= Drum heater =

A drum heater – also called band heater, barrel heater, container heater or canister heater- is used to reduce viscosity of liquids and gels by heating in order to fill, pump or bottle the respective liquid or to prevent liquids from freezing inside the drum. Typical liquids for the bottling application are tar, varnish, resin, grease, chocolate or galantine.
Drum heaters are available for drums between 20 and 220 litres.

== Drum heating ovens ==
Drum ovens are designed to store and heat typically from four to 24 drums, usually stored in groups of four on pallets, for ease of insertion and removal by fork-lift. Heated by steam or radiant electric elements, with a single zone thermostat, they are commonly used where long-term storage at a fixed temperature is required to reduce liquid viscosity or keep solids above their melt temperature. Mobile single-drum electric ovens are also available.

=== Glass fibre mats ===
Industrial heaters of this type have an isolated heating element embedded in a glass fibre mat. Silicone coated drum heaters are suitable for steel drums, whereas polyester coatings at lower temperatures can be used for plastic containers. As these heaters are flexible and wrap around the container they may also be called band heaters. Up to three band heaters can be applied to a standard 200 litre barrel.
There is no additional insulation so heat is lost by radiation into the surrounding air and the surface temperatures can be hot enough to burn unprotected hands.
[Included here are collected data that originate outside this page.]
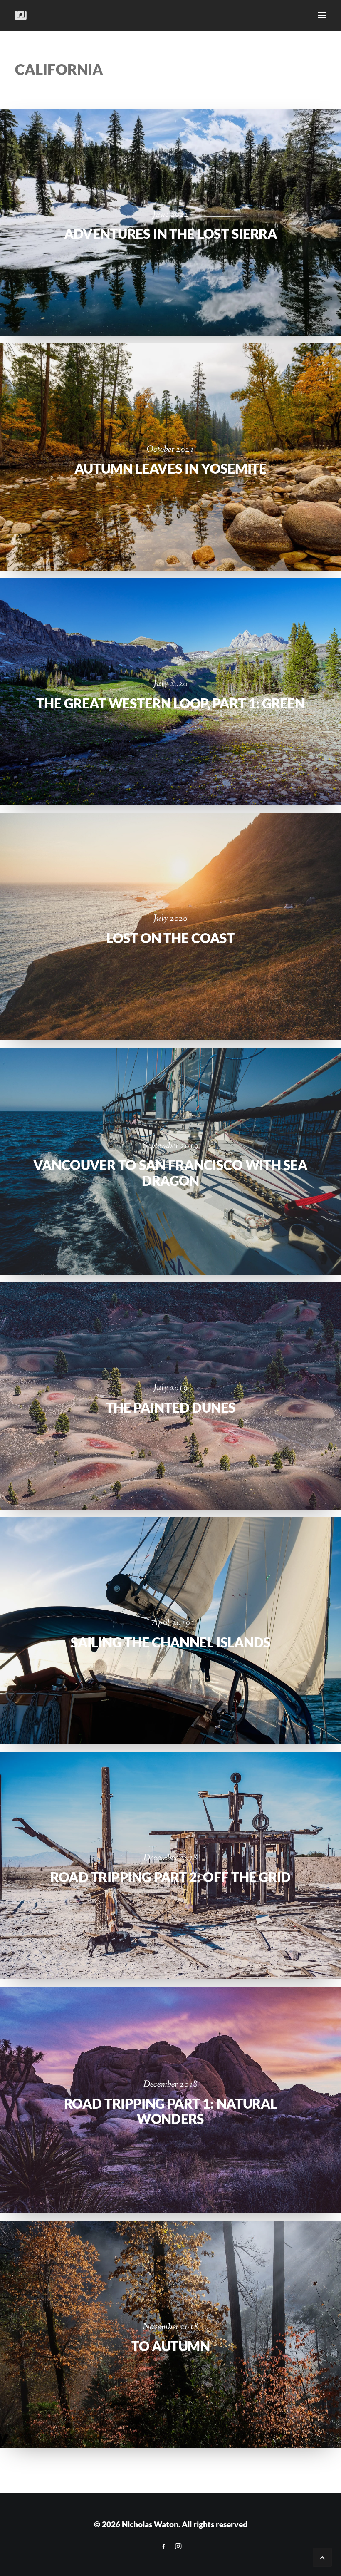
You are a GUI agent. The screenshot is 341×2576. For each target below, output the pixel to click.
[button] (322, 15)
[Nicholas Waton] (21, 15)
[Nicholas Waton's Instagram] (178, 2546)
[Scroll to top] (322, 2557)
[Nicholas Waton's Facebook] (164, 2546)
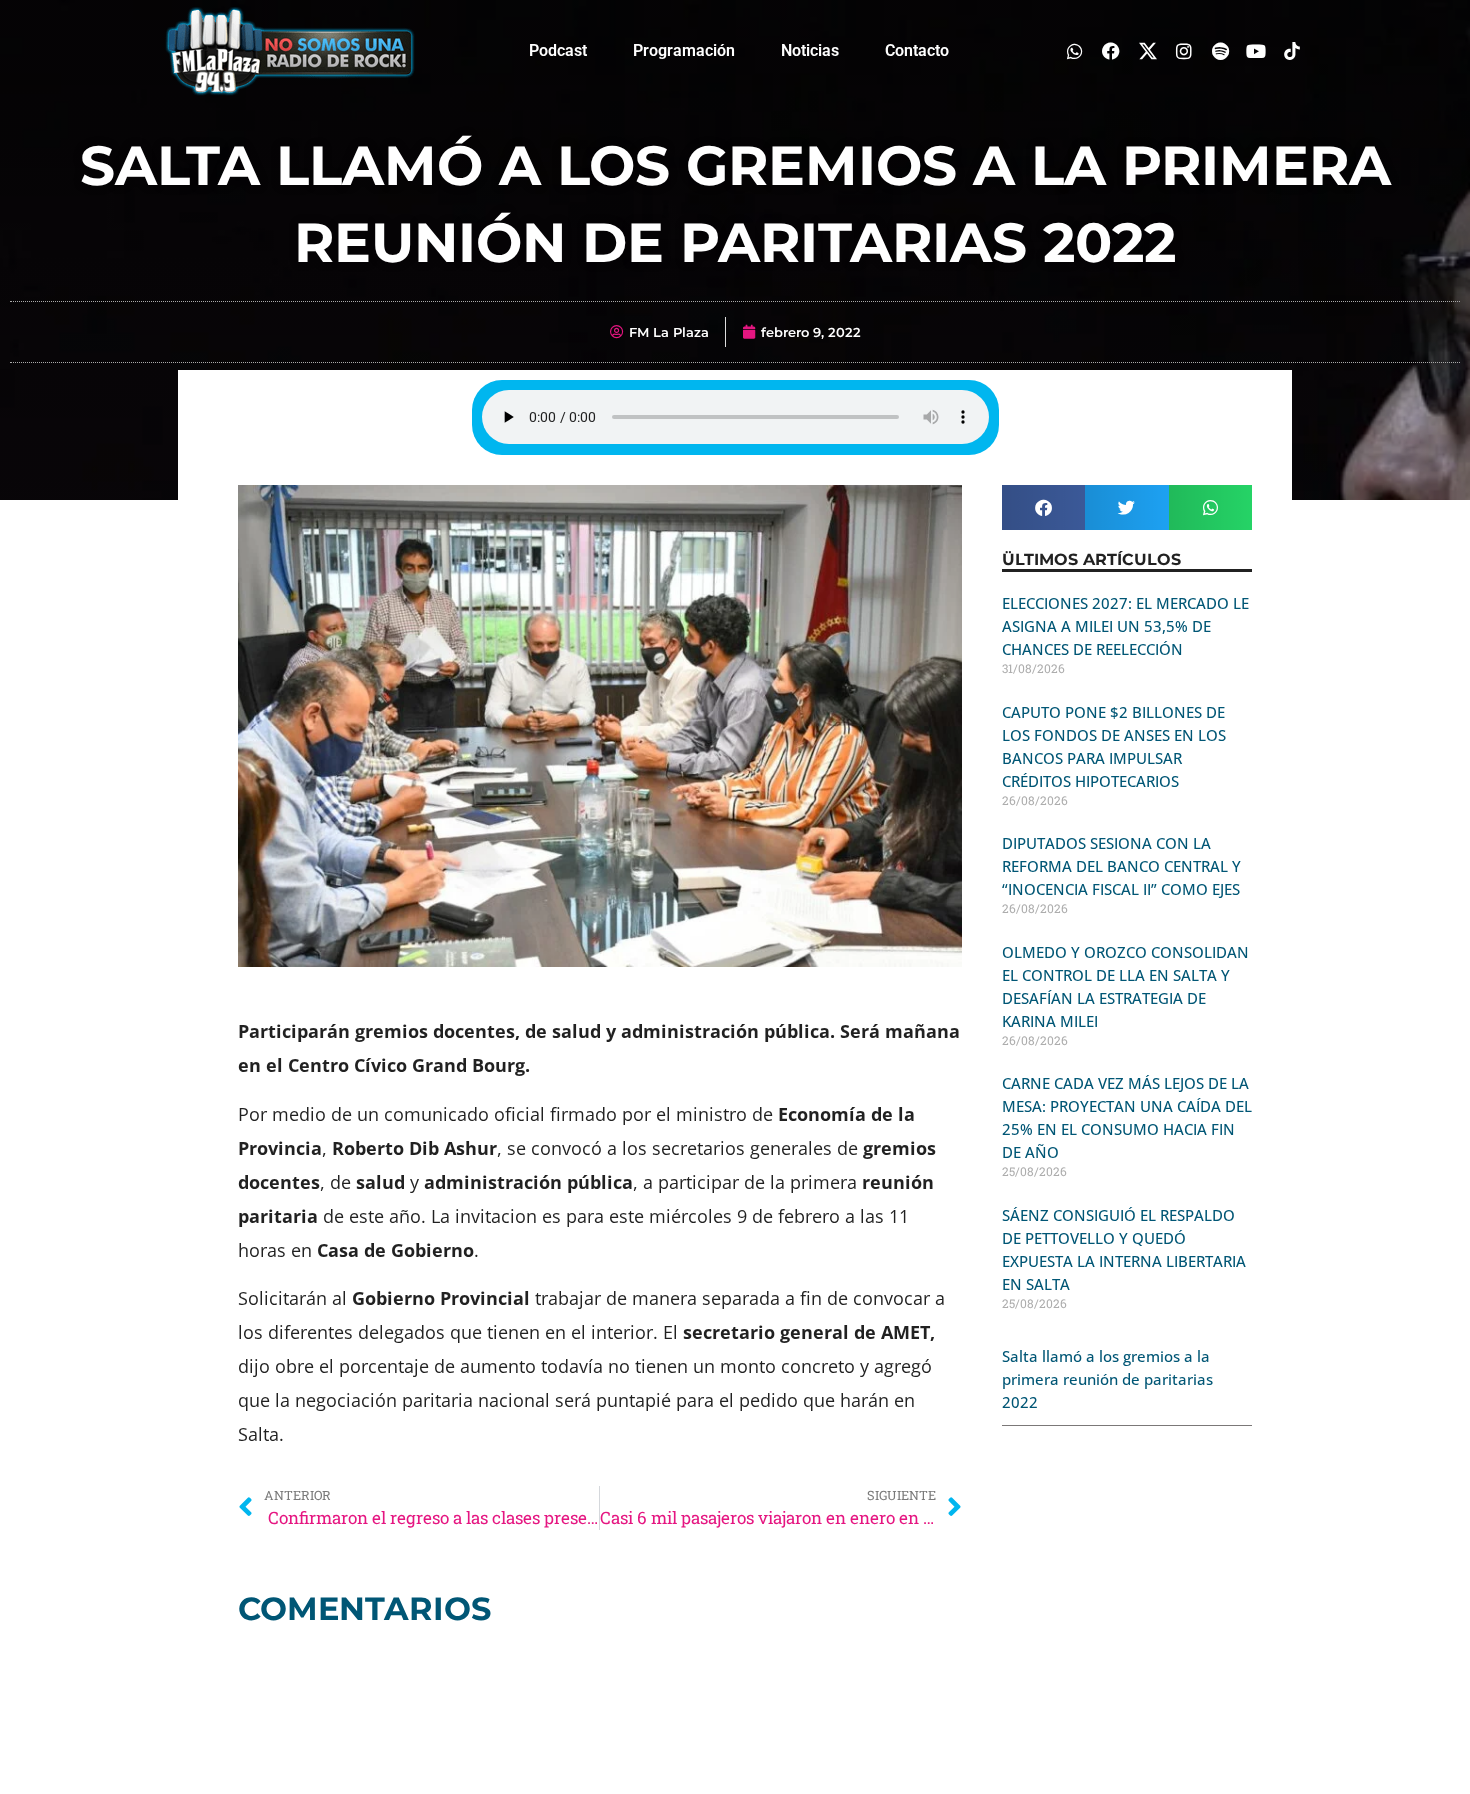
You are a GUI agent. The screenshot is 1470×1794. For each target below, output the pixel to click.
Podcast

=== Insulated heating jackets ===
These electrical drum heaters have an outer layer of insulation to protect the user and to increase energy efficiency as significantly less heat is lost to the atmosphere, and thus their power consumption is considerably less than band heaters. Typically they are designed to cover the entire surface of the drum or container.

=== Drum base heater ===
Many viscous liquids and solids stored in steel drums require considerable energy input prior to removing from the container for processing. It is sometimes beneficial to add heat directly to the underside of the drum, using a base heater. These are available in various constructions using, induction heating, steam, or silicone heater mats inside a body with sufficient mechanical strength to support the weight of a full drum.

=== Induction Drum Heater ===
Individual steel drums can be heated by mains frequency induction heating. The magnetic field generated by the induction heater produces eddy currents in the drum wall, causing the steel to heat the contents.